About half a decade ago, the world's biggest enterprise software vendor, Microsoft, was a company whose very existence was threatened by the mobile and cloud revolution. The Redmond giant had little choice but to kick off a journey to transition from a company that sold on-premise Windows licenses to a company that derived its revenue from selling cloud subscriptions.
The process has been a drawn-out slog, but Microsoft has made impressive progress with more than $20 billion of its top line now coming from Azure, Dynamics 365 and Office 365 cloud subscriptions. MSFT stock has responded in kind, now growing at FANG-esque rates.
Apple's Booming Services Business
Enter Apple, another tech giant which a couple of years ago saw its iPhone gravy train nearly toppled by the likes of Samsung, Huawei, Xiaomi and a raft of Chinese copycats. Apple had come to rely so heavily on the iPhone that a good 86 percent of its top line growth over the past five years was directly tied to its iconic smartphones.
But after a decade of growing like a weed, Apple's growth eventually slowed before hitting reverse gear in 2016.
With iPhone clones popping up right left and center, Apple realized that the it could not depend on the iPhone to grow forever.
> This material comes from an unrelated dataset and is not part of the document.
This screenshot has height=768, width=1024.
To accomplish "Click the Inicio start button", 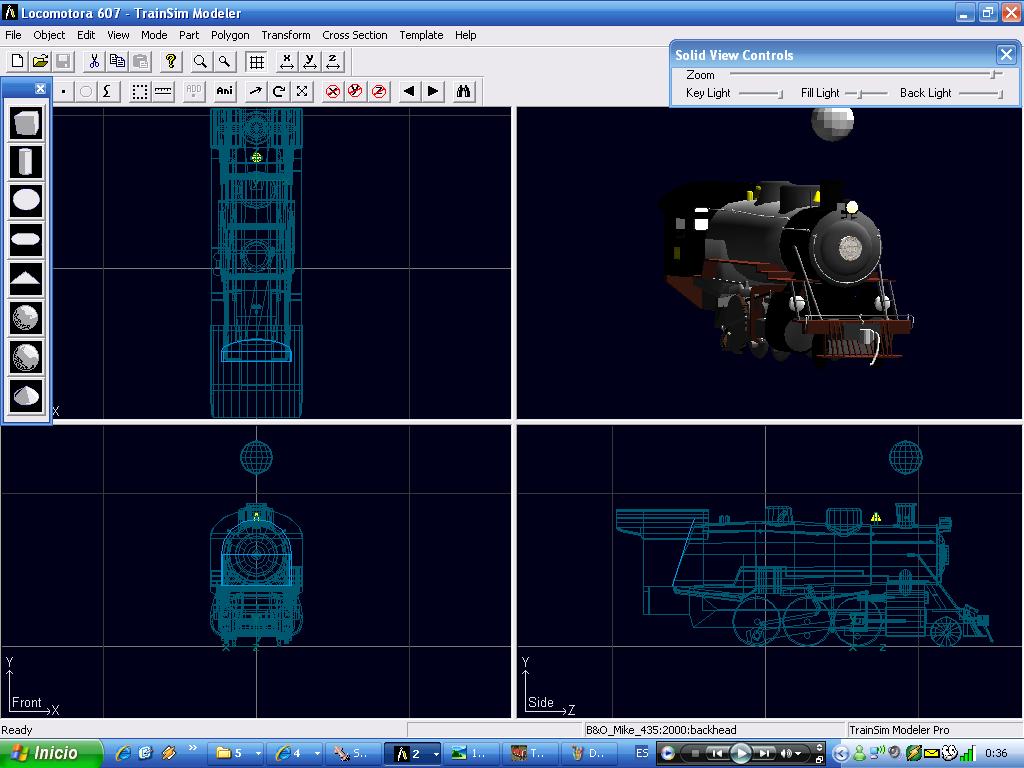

With a huge installed base of more than a billion Apple hardware devices, why not focus on monetizing the cache of services that support them including App Store, iTunes, Apple Music, Apple Pay, iCloud, and AppleCar?
That worked like charm, and the Services Segment grew from being an auxiliary revenue category to Apple's new growth engine.
During the first quarter of 2018, Apple's Services business brought in $8.5 billion, good for a solid 18 percent year-over-year growth. The average Apple device now brings in a cool $30 in Services revenue from low-single-digits a couple of years ago. Meanwhile, Apple's revenue expanded 15.5 percent with 60 percent of that directly attributable to Services growth.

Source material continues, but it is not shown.